The end! There are paths one walks along in life that seem only to end in the barrier of a stone wall, with “No thoroughfare” written on it; there is no way beyond. Yet, when one gets close to that insurmountable, impenetrable barrier, how often there is seen to be some hitherto unnoticed aperture, some little postern-gate by which one can pass on into the highroad!

“Hark!” said Dosia suddenly, standing still. The sound of a voice trolling drunkenly made itself heard, came nearer, while the women stood terrified. The thing they had both unspeakably dreaded had happened; the moonlight brought into view the unmistakable figure of a tramp, with a bundle swung upon his shoulder. No terror of the future could compare with this one, that neared them with the seconds, swaying unsteadily from side to side of the road, as the tipsy voice alternately muttered and roared the reiterated words:

“For I have come from Pad-dy land,
The land—I do adore!”

They had fled, crouching into the bushes at the edge of the path, and he passed with his eyes on the ground, or he must have seen—a blotched, dark-visaged, leering creature, living in an insane world of his own. They waited until he was far out of sight before creeping, all of a tremble, from their shelter, only to hear another footfall unexpectedly near—the pad, pad, pad of a runner, a tall figure as one saw it through the lights and shadows under the trees, capless and coatless, with sleeves rolled up, arms bent at the elbows, and head held forward. Suddenly the pace slackened, stopped.

“Great heavens!” said the voice of Bailey Girard.

“Oh, it’s you, it’s you!” cried Dosia, running to him with an ineffable, revealing gesture, a lovely motion of her upflinging arms, a passion of joy in the face upraised to his, that called forth an instantly flashing, all-embracing light in his.

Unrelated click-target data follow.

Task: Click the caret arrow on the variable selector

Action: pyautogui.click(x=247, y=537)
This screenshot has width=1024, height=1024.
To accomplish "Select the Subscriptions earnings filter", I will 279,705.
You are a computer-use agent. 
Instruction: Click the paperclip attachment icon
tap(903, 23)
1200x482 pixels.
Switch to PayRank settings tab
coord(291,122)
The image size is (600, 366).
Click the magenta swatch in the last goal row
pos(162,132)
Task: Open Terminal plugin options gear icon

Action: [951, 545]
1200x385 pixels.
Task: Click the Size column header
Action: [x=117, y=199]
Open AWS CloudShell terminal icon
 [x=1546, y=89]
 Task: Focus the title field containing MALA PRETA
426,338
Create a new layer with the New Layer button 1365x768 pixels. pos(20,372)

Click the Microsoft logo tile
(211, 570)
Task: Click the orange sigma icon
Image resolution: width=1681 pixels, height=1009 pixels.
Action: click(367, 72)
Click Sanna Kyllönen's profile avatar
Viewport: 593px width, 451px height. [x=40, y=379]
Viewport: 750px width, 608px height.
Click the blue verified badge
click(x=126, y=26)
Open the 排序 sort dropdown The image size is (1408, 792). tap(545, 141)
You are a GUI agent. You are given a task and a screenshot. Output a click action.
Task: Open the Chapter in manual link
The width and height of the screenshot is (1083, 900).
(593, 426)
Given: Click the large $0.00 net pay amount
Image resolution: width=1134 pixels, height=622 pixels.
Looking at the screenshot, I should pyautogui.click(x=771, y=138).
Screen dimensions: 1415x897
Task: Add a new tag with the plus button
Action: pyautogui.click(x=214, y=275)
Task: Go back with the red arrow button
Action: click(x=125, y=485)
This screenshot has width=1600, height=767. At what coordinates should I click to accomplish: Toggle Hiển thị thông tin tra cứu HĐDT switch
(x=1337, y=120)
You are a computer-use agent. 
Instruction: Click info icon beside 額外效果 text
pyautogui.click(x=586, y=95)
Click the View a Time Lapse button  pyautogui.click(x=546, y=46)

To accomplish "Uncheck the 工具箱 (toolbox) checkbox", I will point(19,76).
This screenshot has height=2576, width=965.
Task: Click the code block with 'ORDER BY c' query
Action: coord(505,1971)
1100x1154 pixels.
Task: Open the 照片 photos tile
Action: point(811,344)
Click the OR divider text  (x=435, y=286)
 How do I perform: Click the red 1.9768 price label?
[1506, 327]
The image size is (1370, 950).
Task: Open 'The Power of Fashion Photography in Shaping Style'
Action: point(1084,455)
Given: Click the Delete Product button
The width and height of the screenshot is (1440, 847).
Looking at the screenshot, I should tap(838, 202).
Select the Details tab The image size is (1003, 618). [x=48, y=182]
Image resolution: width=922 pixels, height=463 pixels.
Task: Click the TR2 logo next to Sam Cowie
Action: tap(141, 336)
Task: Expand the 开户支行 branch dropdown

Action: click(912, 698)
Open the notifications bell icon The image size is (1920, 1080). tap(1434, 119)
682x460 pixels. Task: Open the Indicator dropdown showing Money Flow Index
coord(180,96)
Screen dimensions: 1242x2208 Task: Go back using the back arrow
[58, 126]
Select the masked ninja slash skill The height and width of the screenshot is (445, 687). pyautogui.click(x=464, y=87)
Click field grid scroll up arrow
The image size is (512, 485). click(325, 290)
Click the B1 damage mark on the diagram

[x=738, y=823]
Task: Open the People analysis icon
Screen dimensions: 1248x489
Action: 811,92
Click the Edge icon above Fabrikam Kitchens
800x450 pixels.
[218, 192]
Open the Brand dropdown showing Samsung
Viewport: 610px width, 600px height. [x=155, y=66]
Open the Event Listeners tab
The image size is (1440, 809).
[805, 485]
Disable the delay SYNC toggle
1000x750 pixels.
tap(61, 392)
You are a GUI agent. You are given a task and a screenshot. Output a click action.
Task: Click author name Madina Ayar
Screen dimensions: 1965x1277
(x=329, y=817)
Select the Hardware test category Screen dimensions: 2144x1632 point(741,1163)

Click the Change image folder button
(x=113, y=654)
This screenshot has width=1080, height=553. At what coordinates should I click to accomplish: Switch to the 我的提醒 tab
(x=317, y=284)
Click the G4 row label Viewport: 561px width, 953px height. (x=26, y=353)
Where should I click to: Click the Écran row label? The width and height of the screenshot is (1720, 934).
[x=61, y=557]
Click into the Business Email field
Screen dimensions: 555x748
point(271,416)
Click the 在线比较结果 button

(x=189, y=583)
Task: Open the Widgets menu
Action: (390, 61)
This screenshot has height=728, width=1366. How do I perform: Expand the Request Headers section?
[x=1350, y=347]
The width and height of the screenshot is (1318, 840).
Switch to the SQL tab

In that moment there was an acknowledgment in each of an intimacy that went back of all words, back of all action. The arms that upheld her gripped her close to him as one who defends his own as he said tensely:

“That beast ahead, did he touch you?”

“Oh, no; he didn’t see us. We hid!” She tried to explain in hurrying, disconnected sentences. “I’ve been longing and praying for you to come! I tried to let you know before we started, and you weren’t there. Lois was half crazy about Justin. Come to her now! She wanted to see Mr. Larue, and he was gone. We’ve walked from Collingswood; we have the baby with us.”